_Problem statement_.
Please write out all of the records below exactly as they appear.

*** Data for this exercise

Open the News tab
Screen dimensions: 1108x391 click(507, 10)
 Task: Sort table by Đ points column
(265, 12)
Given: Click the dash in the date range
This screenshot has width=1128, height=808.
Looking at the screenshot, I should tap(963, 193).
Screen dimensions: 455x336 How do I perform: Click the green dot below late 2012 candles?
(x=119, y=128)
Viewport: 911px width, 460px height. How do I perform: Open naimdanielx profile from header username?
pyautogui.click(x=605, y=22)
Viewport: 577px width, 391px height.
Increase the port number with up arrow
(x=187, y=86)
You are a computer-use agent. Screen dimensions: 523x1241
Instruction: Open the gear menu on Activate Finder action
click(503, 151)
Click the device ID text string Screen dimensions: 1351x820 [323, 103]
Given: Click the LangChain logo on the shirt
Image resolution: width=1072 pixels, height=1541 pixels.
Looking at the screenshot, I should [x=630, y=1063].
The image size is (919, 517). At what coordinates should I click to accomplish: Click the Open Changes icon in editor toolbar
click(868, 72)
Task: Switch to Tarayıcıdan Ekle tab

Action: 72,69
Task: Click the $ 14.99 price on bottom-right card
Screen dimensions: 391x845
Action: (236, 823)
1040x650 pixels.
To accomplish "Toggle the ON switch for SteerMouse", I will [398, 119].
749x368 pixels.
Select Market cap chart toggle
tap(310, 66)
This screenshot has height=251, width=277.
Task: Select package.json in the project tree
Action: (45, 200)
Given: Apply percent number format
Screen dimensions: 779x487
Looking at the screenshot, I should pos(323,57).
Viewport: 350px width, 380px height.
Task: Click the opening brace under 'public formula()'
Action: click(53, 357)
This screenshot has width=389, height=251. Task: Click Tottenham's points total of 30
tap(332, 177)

******

_Solution_.
Open the News tab
Screen dimensions: 1108x391 click(507, 10)
 Task: Sort table by Đ points column
(265, 12)
Given: Click the dash in the date range
This screenshot has width=1128, height=808.
Looking at the screenshot, I should tap(963, 193).
Screen dimensions: 455x336 How do I perform: Click the green dot below late 2012 candles?
(x=119, y=128)
Viewport: 911px width, 460px height. How do I perform: Open naimdanielx profile from header username?
pyautogui.click(x=605, y=22)
Viewport: 577px width, 391px height.
Increase the port number with up arrow
(x=187, y=86)
You are a computer-use agent. Screen dimensions: 523x1241
Instruction: Open the gear menu on Activate Finder action
click(503, 151)
Click the device ID text string Screen dimensions: 1351x820 [323, 103]
Given: Click the LangChain logo on the shirt
Image resolution: width=1072 pixels, height=1541 pixels.
Looking at the screenshot, I should [x=630, y=1063].
The image size is (919, 517). At what coordinates should I click to accomplish: Click the Open Changes icon in editor toolbar
click(868, 72)
Task: Switch to Tarayıcıdan Ekle tab

Action: 72,69
Task: Click the $ 14.99 price on bottom-right card
Screen dimensions: 391x845
Action: (236, 823)
1040x650 pixels.
To accomplish "Toggle the ON switch for SteerMouse", I will [398, 119].
749x368 pixels.
Select Market cap chart toggle
tap(310, 66)
This screenshot has height=251, width=277.
Task: Select package.json in the project tree
Action: (45, 200)
Given: Apply percent number format
Screen dimensions: 779x487
Looking at the screenshot, I should pos(323,57).
Viewport: 350px width, 380px height.
Task: Click the opening brace under 'public formula()'
Action: click(53, 357)
This screenshot has width=389, height=251. Task: Click Tottenham's points total of 30
tap(332, 177)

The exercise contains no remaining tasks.